Dangers of High-Intensity Training: Cortisol Elevation, Reduced Collagen and its contribution to Accelerated Aging

High-Intensity Training: Cortisol Elevation, Reduced Collagen and its contribution to Accelerated Aging
1703697130622



Table Of Contents:

  • Introduction
  • Chapter 1: Adverse Effects of Elevated Cortisol
  • Chapter 2: Cortisol and Exercise
  • Chapter 3: High Intensity Training, Elevated Cortisol and their adverse effect on Collagen Production
  • Chapter 4: Inflammation and Physical Stress
  • Chapter 5: Aging and Exercise Intensity
  • Chapter 6: Cardiovascular Implications of HIIT
  • Chapter 7: Comparative Analysis of Exercise Types
  • Chapter 8: Ways to Reduce Cortisol
  • Conclusion


Introduction

The popularity of high-intensity workouts has surged in recent years, with many embracing the promise of quick and efficient fitness gains. However, emerging research suggests that these workouts might not be the healthiest choice. I will delve into the science behind the potential risks associated with high-intensity workouts, particularly focusing on cortisol elevation, inflammation, cardiovascular health, reduced collagen and aging.

High-intensity workouts, including activities like High-Intensity Interval Training (HIIT), are characterised by vigorous exertion levels, often pushing individuals to their physical limits. While these workouts can increase fitness levels rapidly, they can also elevate stress hormones and inflammation, potentially accelerating aging and increasing the risk of chronic diseases.


Chapter 1: Adverse Effects of Elevated Cortisol

Cortisol, known as the stress hormone, is crucial for managing stress in the body. However, persistently high levels of cortisol, often a result of chronic stress or over-exercising, can have detrimental effects. These include reduced collagen production, impaired cognitive performance, suppressed thyroid function, blood sugar imbalances, decreased bone density, muscle tissue degradation, higher blood pressure, lowered immunity, and increased abdominal fat. All these factors contribute to rapid aging and elevated health risks.
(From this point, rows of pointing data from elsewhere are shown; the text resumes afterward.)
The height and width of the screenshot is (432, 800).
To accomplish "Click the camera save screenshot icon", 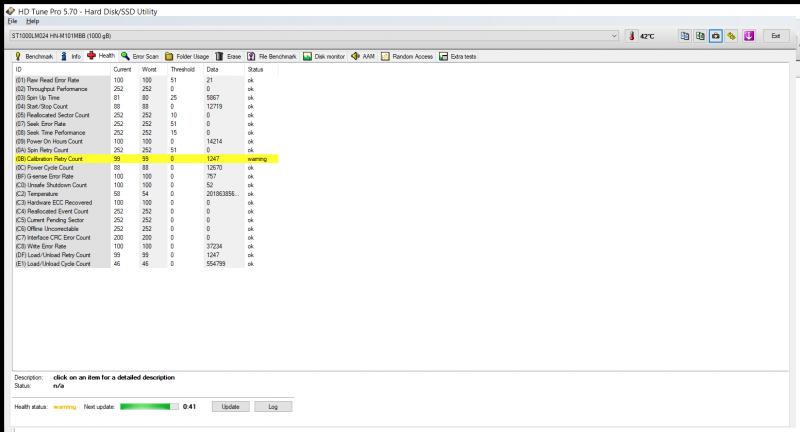I will coord(716,36).
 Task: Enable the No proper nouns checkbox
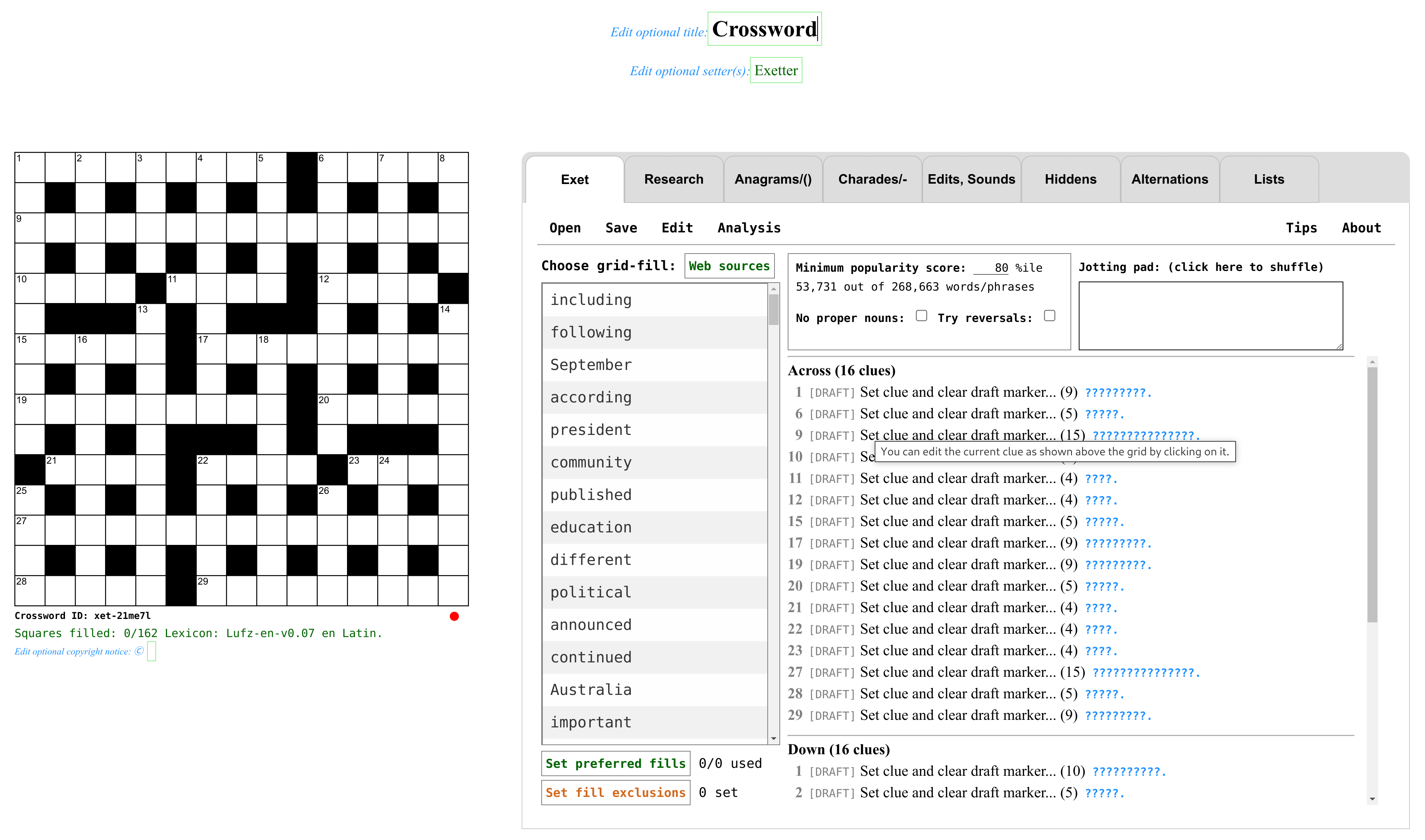click(x=921, y=316)
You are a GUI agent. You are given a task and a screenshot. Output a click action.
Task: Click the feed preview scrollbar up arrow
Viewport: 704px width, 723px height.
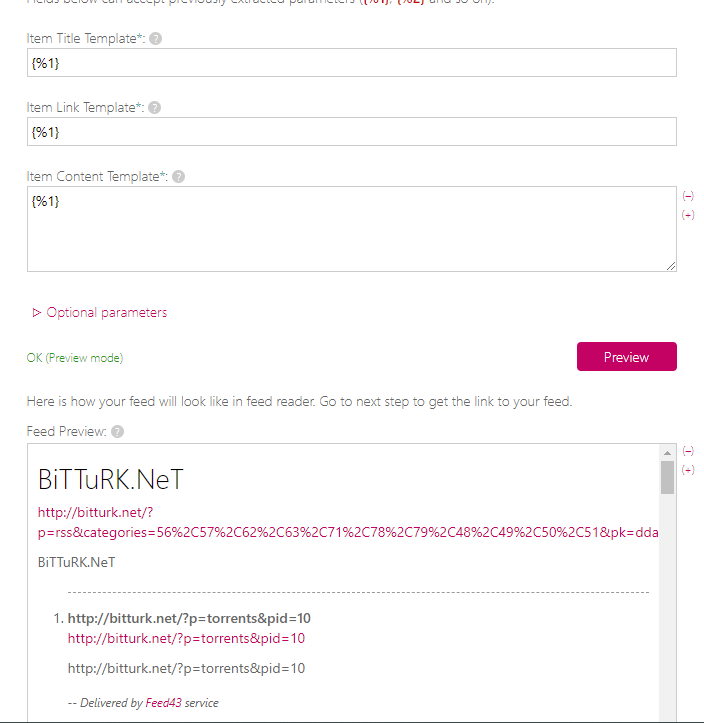pos(667,453)
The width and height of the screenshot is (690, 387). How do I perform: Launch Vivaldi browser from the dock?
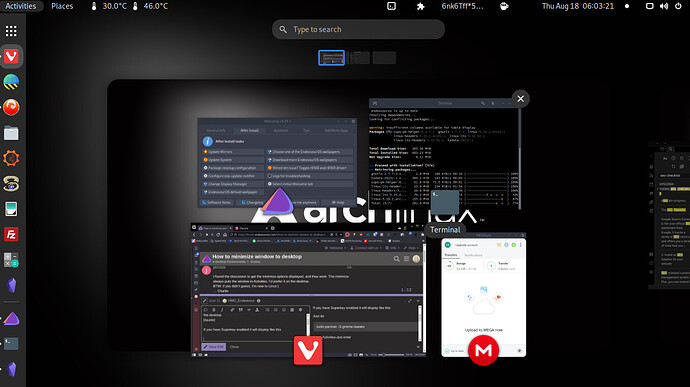tap(11, 56)
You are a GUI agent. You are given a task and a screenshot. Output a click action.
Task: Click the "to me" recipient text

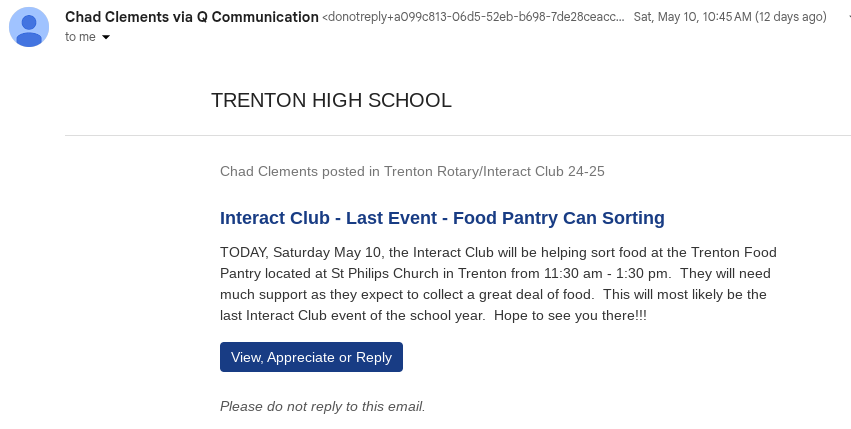(x=82, y=37)
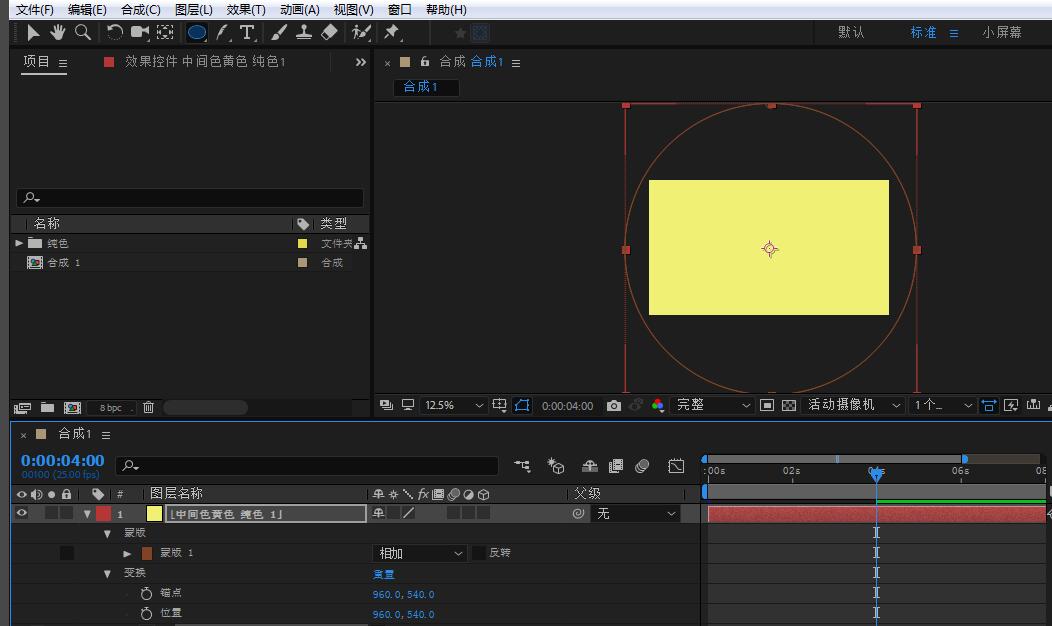Hide the 中间色黄色 纯色 1 layer with the eye
The height and width of the screenshot is (626, 1052).
point(21,514)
Chapter 2: Cortisol and Exercise

Impact of High-Intensity Workouts on Cortisol:
High-intensity workouts lead to significant elevations in cortisol levels. Studies show substantial increases in cortisol at 60% and 80% VO2max. Elevated cortisol can disrupt bodily functions and lead to health issues such as metabolic dysfunction and disrupted sleep patterns.
https://pubmed.ncbi.nlm.nih.gov/18787373/

Long-Term Implications of Elevated Cortisol:
Chronically high cortisol levels are associated with a higher perceived age, potentially accelerating aging processes. This is moderated in individuals with genetic predispositions for longevity.
Elevated cortisol also activates the tryptophan metabolism pathway, which may contribute to carcinogenesis and metabolic syndrome
https://www.sciencedirect.com/science/article/pii/S0306453012000686

Chapter 3: High Intensity Training, Elevated Cortisol and their adverse effect on Collagen Production

Understanding Collagen and Its Importance:

Collagen is a crucial protein in the human body, providing structural support to skin, bones, and connective tissues. It plays a vital role in maintaining skin elasticity and strength. As people age, collagen production naturally declines, but certain lifestyle factors, including exercise intensity, can accelerate this process.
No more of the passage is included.